Support for the April issue was made possible by The Commonwealth Fund, Britain’s Nuffield Trust, and the Institute of Global Health Innovation at Imperial College London.
Drug payment and pricing – how do US practices compare with other countries?
A featured study by Panos Kanavos of the London School of Economics and Political Science and coauthors compared prescription drug prices among selected countries that are members of the Organization for Economic Cooperation and Development in 2005, 2007, and 2010. Depending on how prices were adjusted for the volume of drugs consumed in the various countries, drug prices in the United States were between 5 percent and nearly 200 percent higher than in the other nations studied. A key contributing factor is that the United States takes up use of new and more expensive prescription drugs faster than other countries. The authors recommend that the United States institute new procedures that would require pharmaceutical manufacturers to provide more evidence about the value of new drugs in relation to the cost before use of such drugs is reimbursed.

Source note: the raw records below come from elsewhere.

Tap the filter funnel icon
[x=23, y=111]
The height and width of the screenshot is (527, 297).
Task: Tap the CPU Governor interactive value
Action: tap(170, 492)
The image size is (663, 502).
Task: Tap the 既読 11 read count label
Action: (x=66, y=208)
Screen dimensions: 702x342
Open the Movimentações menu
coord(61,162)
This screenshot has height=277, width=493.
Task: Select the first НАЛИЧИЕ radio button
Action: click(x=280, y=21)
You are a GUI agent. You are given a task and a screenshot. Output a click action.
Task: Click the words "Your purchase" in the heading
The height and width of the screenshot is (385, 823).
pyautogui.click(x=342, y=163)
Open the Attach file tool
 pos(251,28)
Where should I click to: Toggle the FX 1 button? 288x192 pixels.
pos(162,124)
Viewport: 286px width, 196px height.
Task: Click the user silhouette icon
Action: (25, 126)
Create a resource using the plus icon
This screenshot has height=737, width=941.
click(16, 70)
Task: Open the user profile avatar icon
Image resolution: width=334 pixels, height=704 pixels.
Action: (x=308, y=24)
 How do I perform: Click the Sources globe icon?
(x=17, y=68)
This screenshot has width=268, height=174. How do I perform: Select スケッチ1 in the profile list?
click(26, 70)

In a related article, Joshua Cohen of the Center for the Study of Drug Development at Tufts University and coauthors compared regulatory and reimbursement decisions about cancer drugs approved between 2000 and 2011 in the United States and four European countries. They found that in Europe, the evidence-based approach used by the countries’ health authorities affords lower prices for patients and payers when medications are considered cost-effective, although fewer of the new drugs were available to patients. In contrast, although US consumers had access to more oncology drugs, there is no systematic approach in the United States to evaluating these drugs’ cost-effectiveness. The lack of any such approach makes it very difficult for the United States to control escalating drug costs, drive improvements in health outcomes, and reduce inequities in access to care among those who can and can’t pay, the authors write.
Other articles comparing payment and pricing practices for prescription drugs and medical devices include the following:
- International Best Practices For Negotiating ‘Reimbursement Contracts’ With Price Rebates From Pharmaceutical Companies, Steven Morgan at the Centre for Health Services and Policy Research, University of British Columbia, and coauthors
- Evolving Reimbursement And Pricing Policies For Devices In Europe And The United States Should Encourage Greater Value, Corinna Sorenson at the London School of Economics and Political Science and coauthors
Additional lessons for the United States, including preventing a “Triple Fail”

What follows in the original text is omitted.